Today (February 17th) marks the 40th anniversary of The Single That Changed Everything. The "Strawberry Fields Forever"/"Penny Lane" double A-side.


"Strawberry Fields" is pretty consistently my favourite Beatles track. Yeah, they wrote better songs, with better lyrics and better melodies, they had harder or dreamier or more perfect (or more perfectly sloppy) performances, and they even had more psychedelic production than this. But there's something extra-special about this cut, which came together through many takes, weeks of experimentation and fragile cobblings-together (bravo, George Martin!) of multiple performances and layers.

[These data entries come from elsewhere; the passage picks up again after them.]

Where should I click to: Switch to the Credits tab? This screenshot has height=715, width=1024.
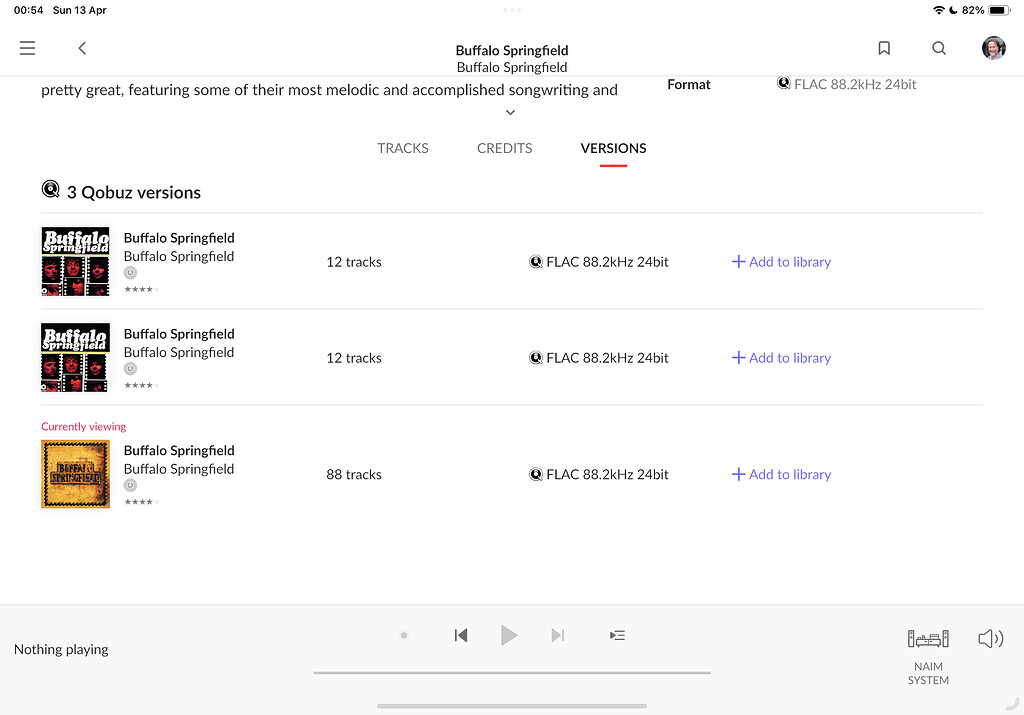tap(505, 148)
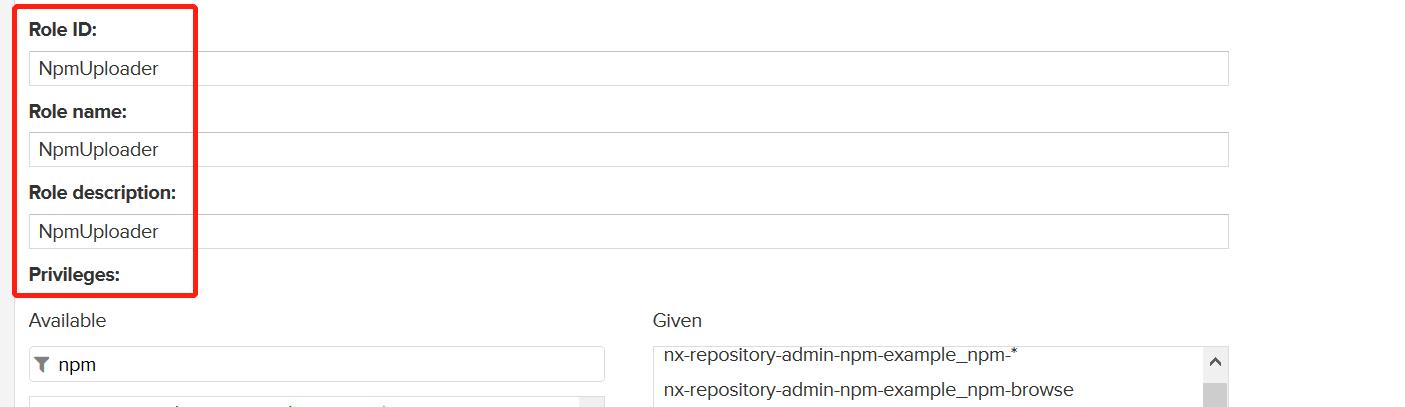
Task: Click the partially visible Available privileges list
Action: coord(305,402)
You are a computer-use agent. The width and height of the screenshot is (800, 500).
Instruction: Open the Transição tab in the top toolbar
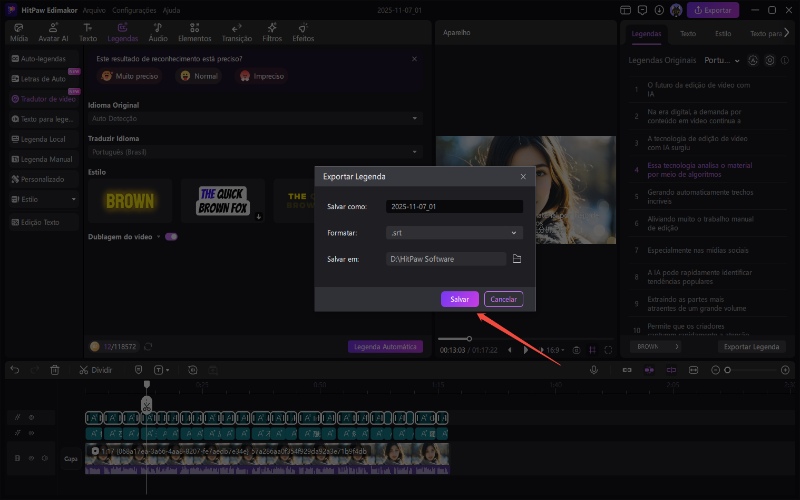point(236,32)
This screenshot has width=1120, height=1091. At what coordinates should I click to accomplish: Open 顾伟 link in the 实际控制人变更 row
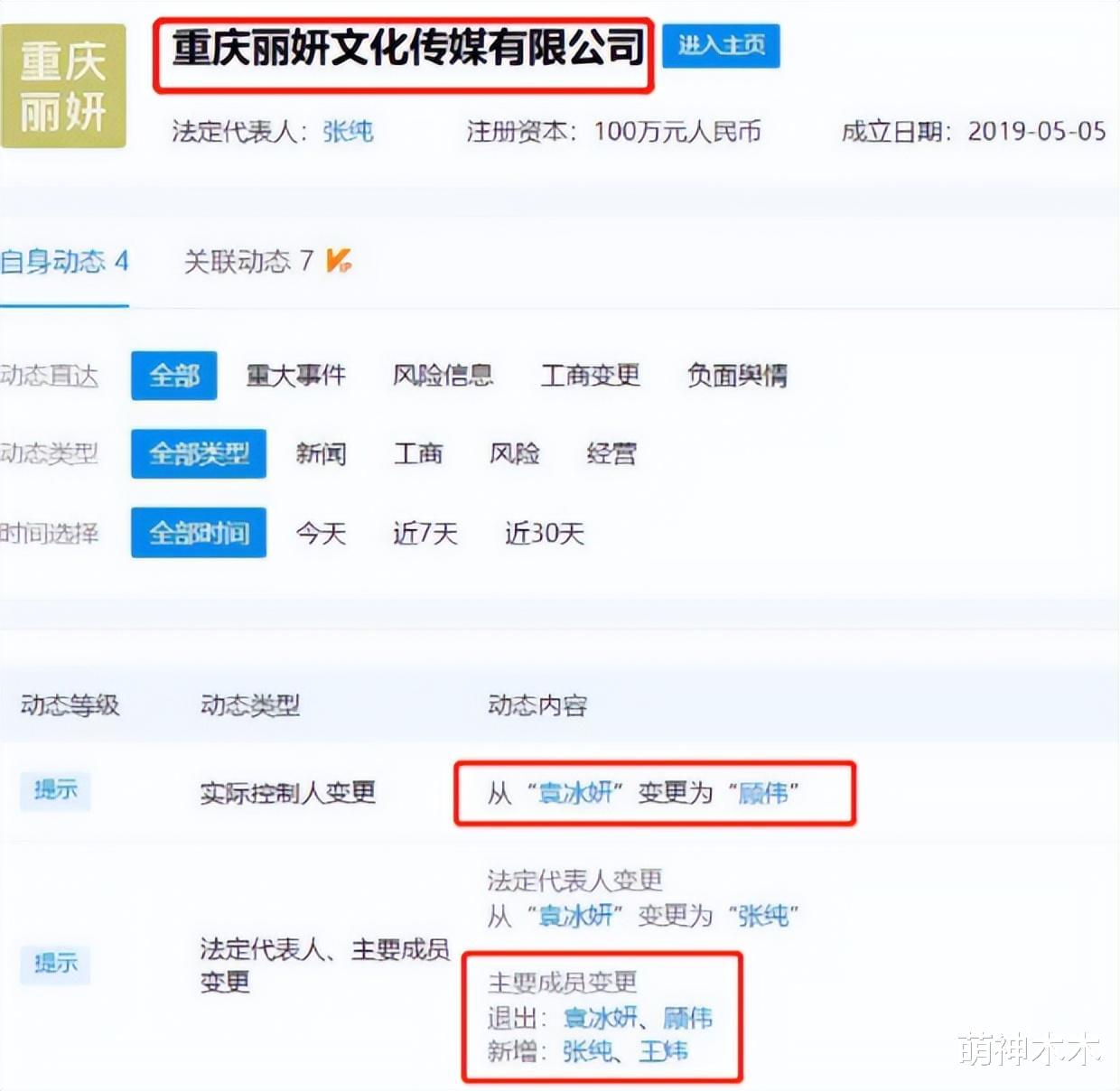click(x=763, y=793)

While album tracks like "Tomorrow Never Knows" and "I'm Only Sleeping" had used multi-tracking, backwards tape, and other studio effects to augment their moods, "Strawberry Fields Forever" was the first and biggest modern art-rock smash hit single. It's impossible to imagine a song so far outside the norm ever getting airplay on rock or pop radio nowadays, much less becoming a bona fide hit ("Penny Lane" was a bigger hit, actually, though both sides charted at the same time).

Remember, the #1 single just a couple weeks earlier had been "Kind of a Drag" by The Buckinghams.

And if you're in Liverpool today, Ha! Ha! Bar and Canteen are offering half-price Strawberry Margaritas.

•The Beatles: Strawberry Fields Forever (MP3)
•The Beatles: Penny Lane (via RapidShare)
•The Buckinghams: Kind of a Drag (via RapidShare)

Monday, February 12, 2007

"I decided that I would become like an encyclopedia."

Folkways Records was probably the most important record company of the 20th Century. Argue with me! You can't. When the entirety of human sonic endeavour is your ambit, the Beatles have nothing on you.

Moses Asch, founder of Folkways, donated a complete set of Folkways albums (more than 2100 altogether!) to the University of Alberta in Edmonton in 1985. Since then, the U of A has been working on FolkwaysAlive, an ongoing, open-ended project that continues the spirit of experimentation, documentation, and cultural broadening that characterized the original Folkways label.

A fantastic documentary series created by CKUA Radio (also, not coincidentally, based in Edmonton) is now available as a podcast. Dig:

•Download a snippet (MP3) from the first episode

•Go to the podcast: via iTunes or via Smithsonian

•Smithsonian Folkways home myspace
•CKUA home

Sunday, February 04, 2007

John Lennon: The Rolling Stone Interview

Available for free from the iTunes store: Jann Wenner's historic December 1970 interview with John Lennon. Three and a half hours in five episodes.

John Lennon: The Rolling Stone Interview

Friday, February 02, 2007

The dusty-foot philosopher

OK, I'm not a huge fan of hip-hop, but once in a long while something comes along that grabs me by the pants (Crabbuckit, anyone?) Dig this, kids: it's K'naan (pronounced KAY-non).

There's a little bit of Eminem's flava in his flow, but his lyrics are a million miles from the usual (c)rap, and his production's stellar; dig his use of the Baka Forest People's "Water Drums" in the first cut below. The record's awesome front to back, so go get it already.

•K'naan: Wash it Down (MP3)
•K'naan: My Old Home (MP3)
•K'naan: My God! (MP3)

•K'naan home myspace

All day long I'd badabadabum, if I were a wealthy man...

Here's a strange one: Accompanied only by mandolin, Stephin Merritt reinterprets the classic Fiddler on the Roof song. It's too long by half, but there's something charming and compelling about this basic, almost Leonard Cohen-ish track.